Anticosti en manque de ravitaillement alimentaire

Anticosti en manque de ravitaillement alimentaire

Le navire Bella Desgagnés.

Crédit photo : courtoisie

Depuis novembre, l’Accommodeur Malouin d’Anticosti a vécu plusieurs retards de livraison de la part du Bella Desgagnés, l’unique bateau de ravitaillement se rendant sur l’île.

Mardi, cela faisait deux semaines que l’Accommodeur Malouin, un magasin général d’Anticosti, avait reçu sa dernière livraison.

Nick Malouin, propriétaire du magasin, s’attendait finalement à recevoir sa livraison mardi soir, soit une semaine plus tard.

L’insulaire craignait pour l’état de ses aliments. «On va recevoir de la marchandise, mais tout ce qui est périssable risque de ne plus être bon. Le pain par exemple, c’est sûr qu’il n’est plus bon.»

Après son déchargement à Port-Menier mardi, le Bella Desgagnés prévoyait faire un aller-retour à Sept-Îles afin de rapporter une autre livraison de ravitaillement sur l’île mercredi et ainsi reprendre le retard accumulé.

«En l’espace de 24 heures, on va recevoir l’équivalent de deux semaines de commandes», indique le dirigeant. Selon lui, depuis novembre, les retards de livraison du Bella Desgagnés sont fréquents.

Pertes

M. Malouin avoue que cette situation représente des pertes importantes pour son commerce, puisque plusieurs produits commandés ne trouveront pas preneurs. Aussi, la diminution de l’achalandage à l’intérieur de son magasin affecte fortement ses revenus. «Quand les gens viennent acheter du lait, il n’est pas rare qu’ils repartent avec autres choses au final. Donc, les pertes sont plus larges que seulement la nourriture perdue», estime le propriétaire.

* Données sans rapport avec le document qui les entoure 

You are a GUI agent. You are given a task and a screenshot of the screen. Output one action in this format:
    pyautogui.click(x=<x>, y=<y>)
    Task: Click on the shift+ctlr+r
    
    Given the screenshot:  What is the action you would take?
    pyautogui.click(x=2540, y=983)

Le commerçant songe à demander un dédommagement de la part de Relais Nordik, la compagnie qui gère le Bella Desgagnés.

Mauvaises conditions météorologiques

Rejoint par téléphone, le PDG de Relais Nordik, Francis Roy, explique que les conditions météorologiques qui frappent l’Est du Québec depuis le début du mois de novembre ont poussé son organisation à prendre des décisions difficiles.

«En raison des conditions météorologiques, on a pris la décision de se réfugier à Havre-Saint-Pierre. On espérait avoir une fenêtre pour aller à Port-Menier, mais on ne l’a pas eue. On a donc pris la décision de continuer vers la Basse-Côte-Nord pour faire le plus de ports possible.» Certains passagers du Bella Desgagnés ont même dû attendre jusqu’à Blanc-Sablon avant de pouvoir voyager jusqu’à l’île d’Anticosti, via un vol nolisé fourni par Relais Nordik.

Manque de communication

Nick Malouin déplore le manque de communication entre l’équipe de Relais Nordik et les commerçants. Selon lui, ils n’ont jamais été avertis lorsque la décision de continuer vers la Basse-Côte-Nord au détriment de l’île a été prise.

Du côté de Relais Nordik, on admet que la communication avec la clientèle est une lacune à laquelle l’entreprise devra remédier. «Parfois, c’est difficile parce que les décisions sont prises dans le milieu de la nuit ou la fin de semaine. Mais on ne s’en cache pas qu’il faut trouver un moyen de mieux communiquer avec nos clients», précise M. Roy.

Le PDG confirme que des discussions sont actuellement en cours avec la société des traversiers du Québec pour trouver des solutions à cette problématique.